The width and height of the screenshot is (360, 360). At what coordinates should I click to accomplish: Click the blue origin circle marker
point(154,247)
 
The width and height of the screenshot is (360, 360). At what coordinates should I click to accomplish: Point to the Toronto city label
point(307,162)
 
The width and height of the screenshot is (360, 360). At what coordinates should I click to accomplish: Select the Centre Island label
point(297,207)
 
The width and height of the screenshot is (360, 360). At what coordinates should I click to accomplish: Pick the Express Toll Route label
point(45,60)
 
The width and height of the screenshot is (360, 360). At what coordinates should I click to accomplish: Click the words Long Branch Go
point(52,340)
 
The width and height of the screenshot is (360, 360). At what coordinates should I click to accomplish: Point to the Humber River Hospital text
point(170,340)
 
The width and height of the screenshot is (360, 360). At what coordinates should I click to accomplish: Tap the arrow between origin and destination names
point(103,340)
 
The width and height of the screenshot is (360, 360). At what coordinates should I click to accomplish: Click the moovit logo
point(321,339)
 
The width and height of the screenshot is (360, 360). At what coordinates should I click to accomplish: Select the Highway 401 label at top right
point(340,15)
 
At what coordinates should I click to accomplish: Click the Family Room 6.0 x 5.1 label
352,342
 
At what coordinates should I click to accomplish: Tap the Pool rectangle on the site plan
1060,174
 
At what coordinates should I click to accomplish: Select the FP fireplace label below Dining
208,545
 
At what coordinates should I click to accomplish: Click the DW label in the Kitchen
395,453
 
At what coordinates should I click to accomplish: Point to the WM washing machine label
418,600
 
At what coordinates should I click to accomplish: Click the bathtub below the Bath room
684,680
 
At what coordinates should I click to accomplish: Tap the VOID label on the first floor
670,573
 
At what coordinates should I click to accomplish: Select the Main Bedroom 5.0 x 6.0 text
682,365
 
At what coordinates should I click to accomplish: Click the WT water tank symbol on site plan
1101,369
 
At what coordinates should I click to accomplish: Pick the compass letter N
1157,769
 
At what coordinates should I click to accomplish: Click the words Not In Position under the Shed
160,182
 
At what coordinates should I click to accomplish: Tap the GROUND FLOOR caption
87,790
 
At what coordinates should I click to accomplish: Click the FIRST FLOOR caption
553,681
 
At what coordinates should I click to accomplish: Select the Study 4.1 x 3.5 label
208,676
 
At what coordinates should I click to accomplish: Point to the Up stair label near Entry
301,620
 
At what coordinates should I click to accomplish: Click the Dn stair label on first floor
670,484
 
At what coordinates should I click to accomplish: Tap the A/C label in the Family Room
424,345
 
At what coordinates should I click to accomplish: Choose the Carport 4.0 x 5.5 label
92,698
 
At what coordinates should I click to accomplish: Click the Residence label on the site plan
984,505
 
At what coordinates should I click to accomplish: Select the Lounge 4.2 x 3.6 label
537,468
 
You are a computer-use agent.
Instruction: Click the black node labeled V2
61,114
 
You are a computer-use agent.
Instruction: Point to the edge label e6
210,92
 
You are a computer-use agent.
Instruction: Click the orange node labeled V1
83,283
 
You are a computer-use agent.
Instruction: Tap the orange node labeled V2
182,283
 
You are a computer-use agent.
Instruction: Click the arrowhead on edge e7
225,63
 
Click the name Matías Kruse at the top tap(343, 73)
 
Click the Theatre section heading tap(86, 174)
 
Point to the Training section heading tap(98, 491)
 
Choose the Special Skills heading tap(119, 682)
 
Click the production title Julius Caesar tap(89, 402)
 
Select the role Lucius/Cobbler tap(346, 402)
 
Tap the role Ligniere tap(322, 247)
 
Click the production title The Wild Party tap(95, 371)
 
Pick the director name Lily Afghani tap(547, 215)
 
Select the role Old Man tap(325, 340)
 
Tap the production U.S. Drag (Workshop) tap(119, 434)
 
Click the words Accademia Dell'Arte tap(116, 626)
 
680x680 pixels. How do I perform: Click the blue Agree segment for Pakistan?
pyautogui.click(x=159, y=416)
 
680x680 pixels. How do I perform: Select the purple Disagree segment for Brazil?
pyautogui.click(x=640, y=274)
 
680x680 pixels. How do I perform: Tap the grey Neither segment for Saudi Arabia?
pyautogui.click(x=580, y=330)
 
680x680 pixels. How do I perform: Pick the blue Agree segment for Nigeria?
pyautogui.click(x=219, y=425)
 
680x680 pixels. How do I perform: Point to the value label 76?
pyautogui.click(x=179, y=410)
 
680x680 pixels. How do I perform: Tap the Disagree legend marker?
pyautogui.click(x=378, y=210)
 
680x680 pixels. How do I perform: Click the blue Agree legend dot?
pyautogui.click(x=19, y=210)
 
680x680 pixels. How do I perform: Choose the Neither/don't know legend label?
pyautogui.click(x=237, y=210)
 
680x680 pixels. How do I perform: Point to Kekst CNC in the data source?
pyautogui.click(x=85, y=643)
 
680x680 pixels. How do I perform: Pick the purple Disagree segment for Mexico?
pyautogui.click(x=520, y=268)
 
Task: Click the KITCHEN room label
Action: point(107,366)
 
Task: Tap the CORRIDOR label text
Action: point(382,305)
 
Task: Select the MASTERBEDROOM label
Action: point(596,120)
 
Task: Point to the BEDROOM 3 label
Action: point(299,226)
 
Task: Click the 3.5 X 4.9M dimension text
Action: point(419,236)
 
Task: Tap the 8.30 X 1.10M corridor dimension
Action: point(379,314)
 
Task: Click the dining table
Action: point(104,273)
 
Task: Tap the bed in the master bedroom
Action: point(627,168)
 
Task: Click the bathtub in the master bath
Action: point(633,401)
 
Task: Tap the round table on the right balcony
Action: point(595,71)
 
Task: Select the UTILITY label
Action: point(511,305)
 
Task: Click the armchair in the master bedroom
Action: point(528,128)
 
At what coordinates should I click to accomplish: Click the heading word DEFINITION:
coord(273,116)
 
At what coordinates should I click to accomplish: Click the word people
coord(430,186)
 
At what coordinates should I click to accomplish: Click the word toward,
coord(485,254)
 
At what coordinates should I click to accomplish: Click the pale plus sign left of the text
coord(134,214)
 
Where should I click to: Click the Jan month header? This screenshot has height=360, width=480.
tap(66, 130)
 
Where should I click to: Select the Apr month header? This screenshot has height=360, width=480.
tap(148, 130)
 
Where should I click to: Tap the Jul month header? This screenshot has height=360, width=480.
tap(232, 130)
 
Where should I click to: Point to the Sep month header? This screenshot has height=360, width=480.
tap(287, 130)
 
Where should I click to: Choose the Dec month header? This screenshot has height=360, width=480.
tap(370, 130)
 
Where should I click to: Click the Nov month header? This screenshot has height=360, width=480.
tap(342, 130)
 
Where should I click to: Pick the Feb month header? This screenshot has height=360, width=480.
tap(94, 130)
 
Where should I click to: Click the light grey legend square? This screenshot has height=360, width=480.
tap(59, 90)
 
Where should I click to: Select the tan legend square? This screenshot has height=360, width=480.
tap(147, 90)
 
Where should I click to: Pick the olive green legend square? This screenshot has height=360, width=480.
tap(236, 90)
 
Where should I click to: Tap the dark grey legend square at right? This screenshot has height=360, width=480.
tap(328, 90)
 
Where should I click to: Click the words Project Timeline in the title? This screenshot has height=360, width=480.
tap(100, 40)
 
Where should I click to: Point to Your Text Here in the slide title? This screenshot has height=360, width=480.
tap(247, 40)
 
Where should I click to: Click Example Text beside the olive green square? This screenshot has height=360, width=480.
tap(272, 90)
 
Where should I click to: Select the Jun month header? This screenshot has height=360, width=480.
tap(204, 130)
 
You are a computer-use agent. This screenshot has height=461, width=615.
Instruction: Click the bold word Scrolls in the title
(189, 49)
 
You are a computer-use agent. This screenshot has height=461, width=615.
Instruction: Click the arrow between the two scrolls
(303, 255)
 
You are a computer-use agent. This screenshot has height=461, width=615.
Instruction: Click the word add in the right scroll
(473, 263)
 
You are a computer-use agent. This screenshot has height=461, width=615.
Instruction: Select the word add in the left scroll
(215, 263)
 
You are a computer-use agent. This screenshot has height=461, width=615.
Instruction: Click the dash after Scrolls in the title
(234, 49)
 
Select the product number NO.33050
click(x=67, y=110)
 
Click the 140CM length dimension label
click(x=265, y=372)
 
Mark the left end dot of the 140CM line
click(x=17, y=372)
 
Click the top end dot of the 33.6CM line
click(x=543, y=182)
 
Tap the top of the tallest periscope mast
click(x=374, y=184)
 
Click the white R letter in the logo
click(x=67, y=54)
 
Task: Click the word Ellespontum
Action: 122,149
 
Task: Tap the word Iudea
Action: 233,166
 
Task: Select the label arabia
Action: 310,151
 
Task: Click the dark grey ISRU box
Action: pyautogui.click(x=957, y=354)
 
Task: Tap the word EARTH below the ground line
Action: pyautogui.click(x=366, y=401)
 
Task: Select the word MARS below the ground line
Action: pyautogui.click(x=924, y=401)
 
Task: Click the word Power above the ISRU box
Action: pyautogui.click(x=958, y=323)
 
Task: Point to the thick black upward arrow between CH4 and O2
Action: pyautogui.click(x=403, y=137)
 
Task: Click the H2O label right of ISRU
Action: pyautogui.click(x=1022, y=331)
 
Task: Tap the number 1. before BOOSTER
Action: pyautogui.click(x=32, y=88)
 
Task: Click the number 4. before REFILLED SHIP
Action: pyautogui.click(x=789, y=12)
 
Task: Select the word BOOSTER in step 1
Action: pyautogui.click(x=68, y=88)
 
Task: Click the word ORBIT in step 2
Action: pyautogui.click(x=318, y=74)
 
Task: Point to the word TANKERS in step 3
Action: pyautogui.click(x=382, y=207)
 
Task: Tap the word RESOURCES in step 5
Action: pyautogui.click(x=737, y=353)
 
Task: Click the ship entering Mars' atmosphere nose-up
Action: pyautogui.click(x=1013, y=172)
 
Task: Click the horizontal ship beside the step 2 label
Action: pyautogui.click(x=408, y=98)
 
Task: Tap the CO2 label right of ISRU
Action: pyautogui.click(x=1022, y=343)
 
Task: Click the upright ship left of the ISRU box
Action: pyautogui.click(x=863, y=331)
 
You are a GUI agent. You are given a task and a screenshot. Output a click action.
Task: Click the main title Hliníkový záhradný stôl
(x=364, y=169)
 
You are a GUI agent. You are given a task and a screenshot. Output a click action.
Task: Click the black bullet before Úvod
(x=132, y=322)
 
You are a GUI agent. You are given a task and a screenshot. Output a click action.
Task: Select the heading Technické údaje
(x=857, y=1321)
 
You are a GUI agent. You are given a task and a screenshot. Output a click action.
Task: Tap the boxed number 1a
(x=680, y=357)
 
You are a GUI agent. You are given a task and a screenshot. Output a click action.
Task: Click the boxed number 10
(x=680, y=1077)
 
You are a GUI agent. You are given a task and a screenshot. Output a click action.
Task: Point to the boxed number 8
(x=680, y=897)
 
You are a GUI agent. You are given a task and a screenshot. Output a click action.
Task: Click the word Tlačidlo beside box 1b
◆ ◆ ◆ ◆ ◆
§ **BRIEF**: Render the lines of the rows as a numbered list with blank lines omitted, starting with the line that contains "Task: Click the number" and going on through the line that contains "Action: pyautogui.click(x=737, y=353)", both included. List only those lines.

§ **ANSWER TO THE EXERCISE**:
1. Task: Click the number 4. before REFILLED SHIP
2. Action: pyautogui.click(x=789, y=12)
3. Task: Select the word BOOSTER in step 1
4. Action: pyautogui.click(x=68, y=88)
5. Task: Click the word ORBIT in step 2
6. Action: pyautogui.click(x=318, y=74)
7. Task: Point to the word TANKERS in step 3
8. Action: pyautogui.click(x=382, y=207)
9. Task: Tap the word RESOURCES in step 5
10. Action: pyautogui.click(x=737, y=353)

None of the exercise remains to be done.